## Start Quoted text
Dunno. Gonna take a stab at it anyway. Because music like
what's on display with Kim Wilson's Smokin' Joint is music
that crosses genre and taste barriers and screams for attention.
Released in mid-2001 on the M.C. Records label (www.mc-records.com)
out of Huntington Station, NY, the disc has garnered a Grammy
nomination for Best Traditional Blues Album and nods for several
other awards as well. You should already know Wilson as the
frontman and harp god for the Fabulous Thunderbirds, the band
with which he tore a hole through the Austin music scene back
in 1974. They're still going strong a quarter century later,
but here Wilson showcases his individual talents as the central
point of his first-ever full-blown solo live project. The players
are stellar and absolutely driven; the guitar work is some of
the finest blues picking you're going to hear anywhere. And
Kim's harp, good lord, it matches his meaty vocals chord for
chord from top to bottom. Waters was telling the truth.
The easy way out for me on this one would be to say that Smokin'
Joint is exactly that, but to do so seems a cliché
and I'll try to avoid it. Instead, what we'll do here is look
for a way to tell you that the intensity on this album is so
bold, so deep, so inherent in every note that your heart
rate won't know the difference between the ballads and the uptempo
barrages of sound that your eardrums swear are distinct and separate.
Perhaps "ballads" is the wrong word. My blues ignorance
may be showing there. But you know what I'm talking about, don't
you? Those almost Homeric odysseys through the depths of love's
despair that a true bluesman will make you feel in every fiber
your feeble body possesses. Those songs where the sound comes
in through your ears and storms out through the big gaping hole
in your soul. Where a growling bass and a single harp spawn
a wall of wrenching sound that the Metallicas of the world can't
equal with all their sound and fury. Those songs litter this
disc like land mines.
But all great blues must also find a way to exult in the pain,
exonerate the struggle, shout at The Man that real humanity is
still stronger and better and here for the long damned haul.
## End Quoted text
Written problem 1 =
Copy out the part of the album review starting at "Dunno. Gonna take" and ending at "screams for attention.".
The rows that come after the album review have nothing to do with it.
## Start Material
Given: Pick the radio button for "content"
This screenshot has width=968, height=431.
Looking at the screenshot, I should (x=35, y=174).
## End Material
## Start Material
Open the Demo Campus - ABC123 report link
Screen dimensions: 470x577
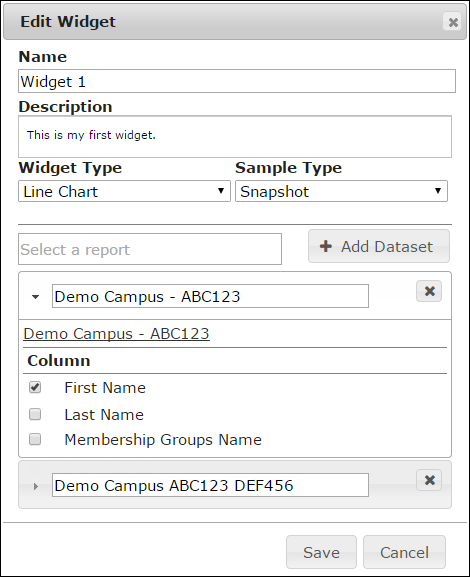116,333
## End Material
Written problem 2 =
Rewrite the rows starting at the line that contains "Given: Pick the" and ending at the line that contains "Looking at the", with "radio button" changed to "checkbox" and nothing else altered. Return only those lines.

Task answer 1 =
Dunno. Gonna take a stab at it anyway. Because music like
what's on display with Kim Wilson's Smokin' Joint is music
that crosses genre and taste barriers and screams for attention.

Task answer 2 =
Given: Pick the checkbox for "content"
This screenshot has width=968, height=431.
Looking at the screenshot, I should (x=35, y=174).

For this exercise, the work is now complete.